Chapitre 20- La roue tourne

Etienne Saint n’a pas fait parler de lui depuis quelques temps. IL faut dire qu’il a eu une vie très mouvementée depuis 1 mois.

Après qu’il ait reçu le traitement expérimental d’acide hyaluronique associé au sorbitol dans son genou, après qu’ il ait découvert à l’occasion de la Saint Valentin que son fleuriste faisait partie de l’étude proposée par le Dr Gérard Manfaimieux, son rhumatologue, il a appris le lendemain de la dernière injection le décès de son beau-père, certes âgé de 98 ans, mais qui était encore très actif et totalement autonome. Il habitait dans un village de Corrèze et il avait fallu se précipiter là-bas pour organiser les funérailles puisque Madame Saint était sa seule fille et qu’il vivait seul  ayant perdu son épouse depuis plus de 10 ans. C’étaient des voisins qui l’avaient prévenu : il était mort dans la rue pratiquement debout comme il l’avait toujours été, raillant tous ces gens qui se plaignaient des douleurs et d’arthrose au point de ne plus bouger. Il n’avait jamais cru à cette maladie qu’il assimilait à de la paresse.

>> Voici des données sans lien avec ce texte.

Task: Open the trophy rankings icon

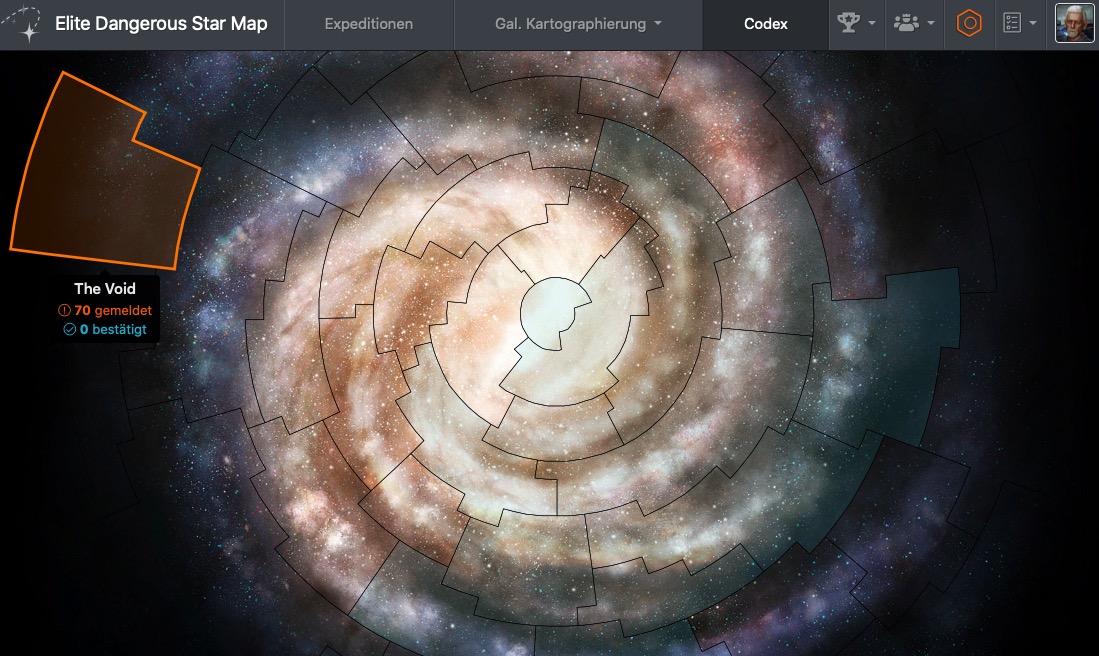Action: pos(849,24)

Etienne était resté une petite semaine dans la profondeur de ce Massif Central qu’il aimait beaucoup. Il était remonté ensuite pour revoir le rhumatologue qui suivait l’évolution de son genou et, ma foi, il ne s’en plaignait plus du tout, qu’il s’agisse du droit ou du gauche. Il avait même pu déménager le grenier à la recherche de papiers d’identité officiels qui avaient été entreposés autrefois dans une malle enfouie sous une montagne de vieux vêtements et sacs de plastique collectionnés par le beau-père qui avait la manie de ne pas en jeter un seul depuis toujours.

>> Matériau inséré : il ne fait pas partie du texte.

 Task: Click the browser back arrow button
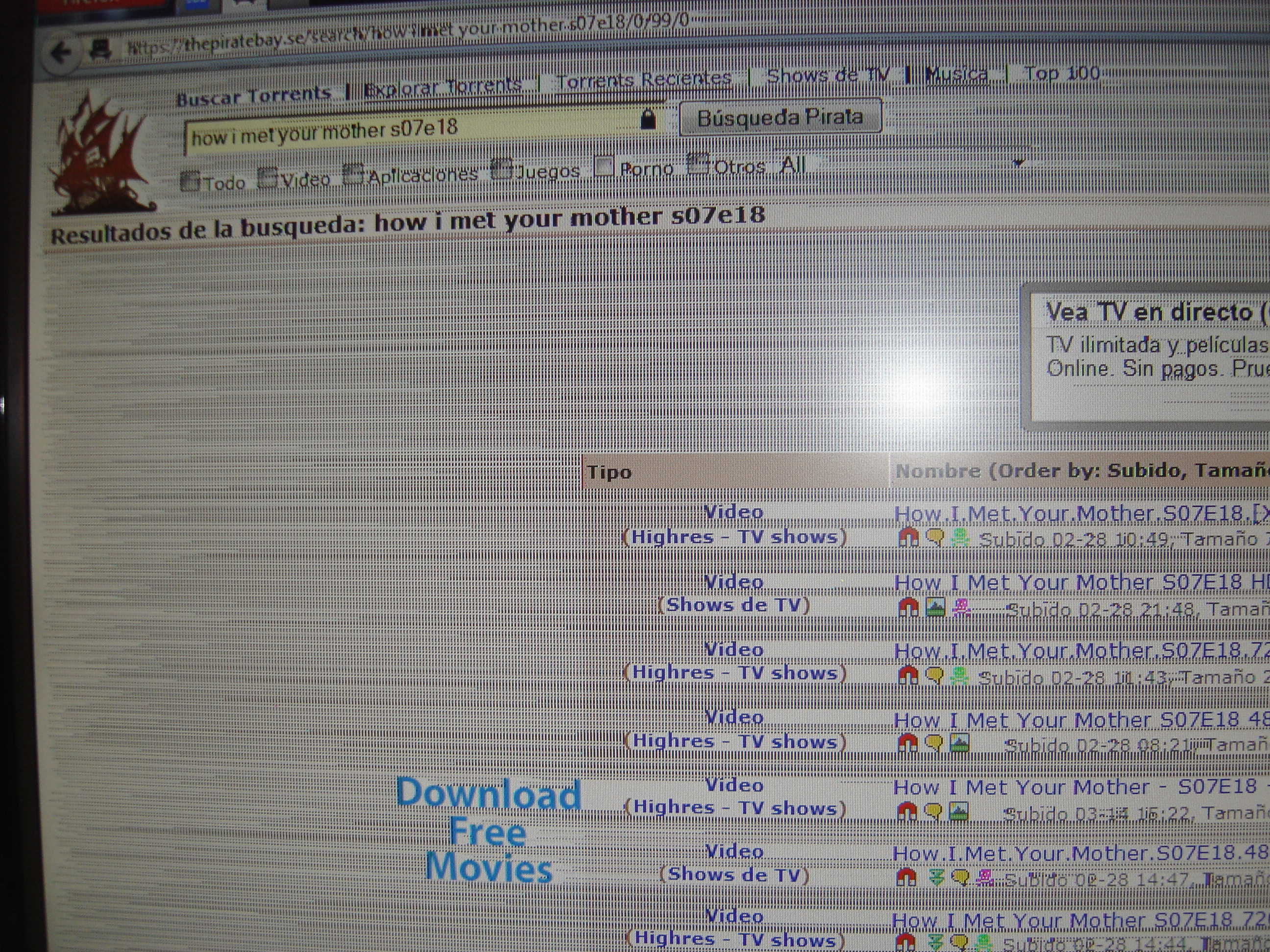[61, 54]
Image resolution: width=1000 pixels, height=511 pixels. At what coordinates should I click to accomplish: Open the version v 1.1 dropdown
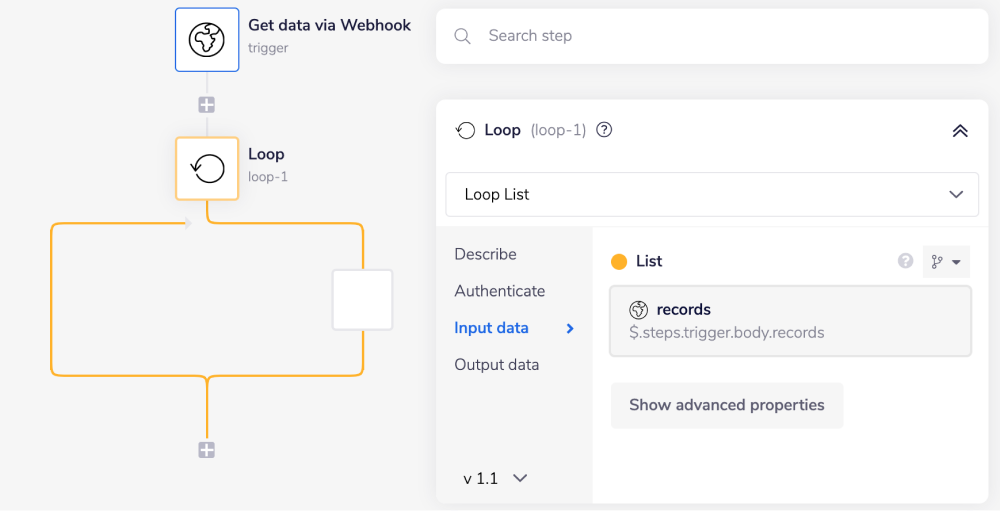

A l’occasion de la petite visite du 24 mars qu’il avait dû un peu avancer car il lui avait fallu retourner en Corrèze le 26 février pour rencontrer avec son épouse le notaire, il avait pris rendez-vous pour le 11 mars auprès de Catherine la secrétaire afin de faire une échographie de l’épaule car il souffrait toujours un peu de ce bras à l’occasion des gestes de manutention.

Toutes ces allées et venues n’avaient pas modifié la totale quiescence des genoux et la R16 avait de son côté parfaitement avalé les kilomètres. Il allait d’ailleurs pouvoir la changer puisque le beau-père leur avait laissé une magnifique Citroën C5 qu’il s’était acheté il y a 2 ans et qui dormait dans le garage depuis tout ce temps. C’est d’ailleurs en enlevant la poussière de la carrosserie avec sa « Nénette » qu’il avait repris une violente douleur dans l’épaule. Il avait dû rester immobilisé une bonne paire de minutes avant de reprendre son souffle et de bouger à nouveau un peu le bras. Il avait dû ensuite se reposer une demi-journée pour pouvoir retrouver des mouvements normaux. Il avait fallu pourtant qu’il se remue car il avait dû changer la batterie de la C5 pour la faire démarrer, regonfler les pneumatiques, vérifier tous les niveaux. Il avait découvert la direction assistée qu’il n’avait pas sur sa Renault : une véritable chance compte tenu de l’état de son bras. Il avait même pris plaisir à faire des manœuvres tant le volant était souple et réagissait sans effort. Comment avait-il pu rester ainsi toutes ces dernières années ? Il s’était même demandé si le problème de bras n’était pas en rapport avec la conduite. Ils avaient décidé de garder cette maison en Corrèze car gendre et fille voulaient en faire une résidence secondaire. Il avait donc laissé la R16 au garage, elle servirait de voiture de secours sur place. Les journées étaient passées à une allure folle car il avait fallu contacter les administrations et services publics divers pour changer les identités et les abonnements. La sous-préfecture de Brive la Gaillarde était tout de même à 15 kilomètres et  le beau-père avait toujours refusé l’internet même s’il était très au fait des dernières avancées technologiques, ce qui n’avait rien arrangé pour faire tous les papiers.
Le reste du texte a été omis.